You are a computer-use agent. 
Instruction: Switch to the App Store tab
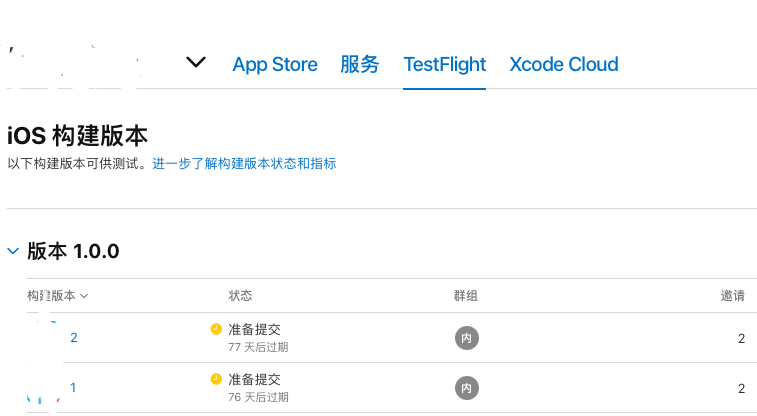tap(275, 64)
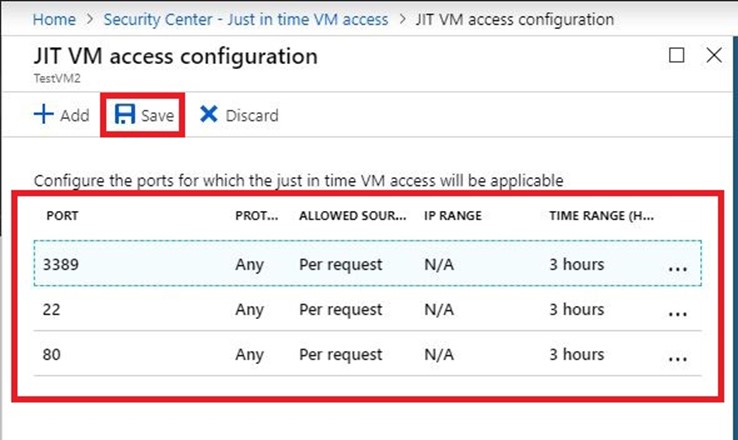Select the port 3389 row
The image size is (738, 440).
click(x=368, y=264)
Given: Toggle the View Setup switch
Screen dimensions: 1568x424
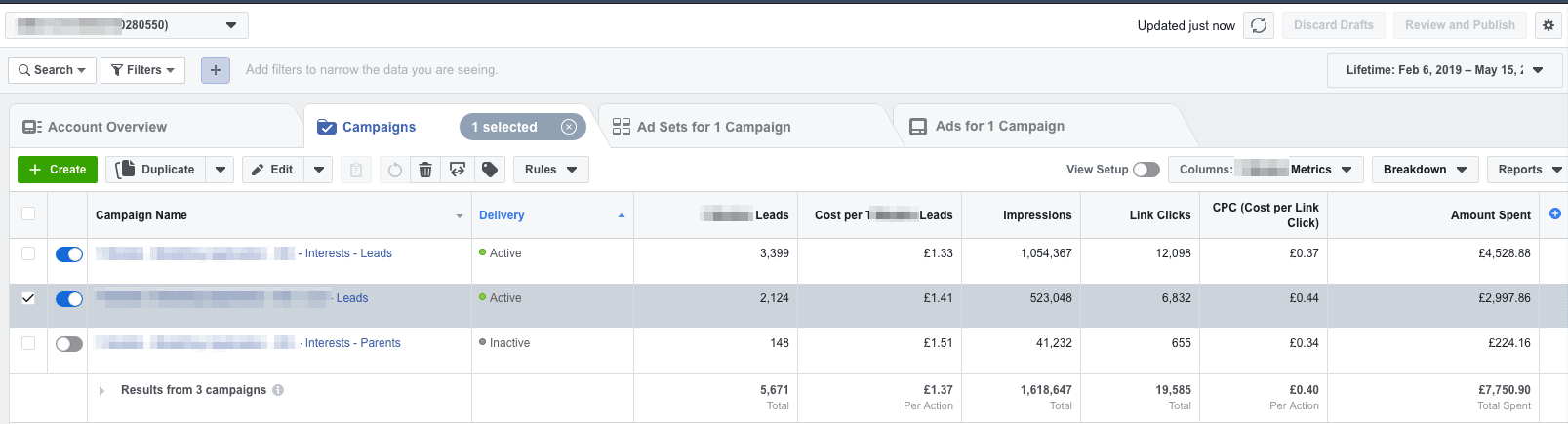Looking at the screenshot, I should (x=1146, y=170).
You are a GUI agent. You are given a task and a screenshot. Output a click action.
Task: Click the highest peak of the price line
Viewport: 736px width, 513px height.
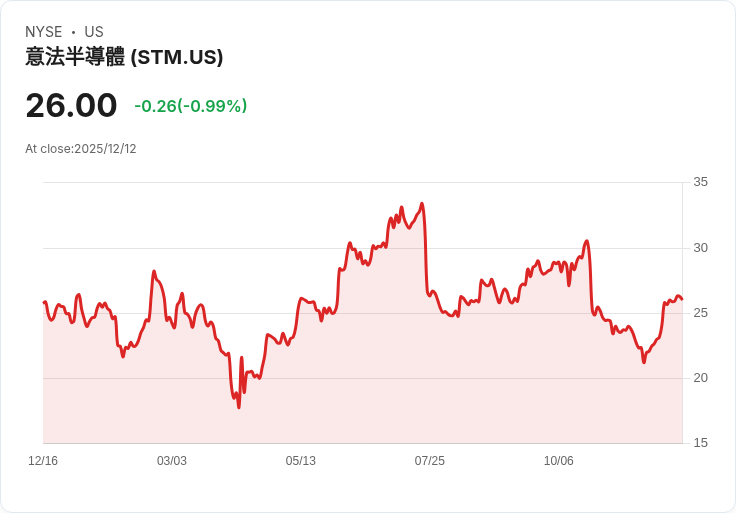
- - - - -
Output nothing but the records above, word for word, with the pictures removed.

You are a computer-use agent. 
Instruction: Switch to the App Store tab
tap(275, 64)
Select the port 3389 row
The image size is (738, 440).
click(x=368, y=264)
Given: Toggle the View Setup switch
Screen dimensions: 1568x424
Looking at the screenshot, I should (x=1146, y=170).
You are a GUI agent. You are given a task and a screenshot. Output a click action.
Task: Click the highest peak of the price line
Viewport: 736px width, 513px height.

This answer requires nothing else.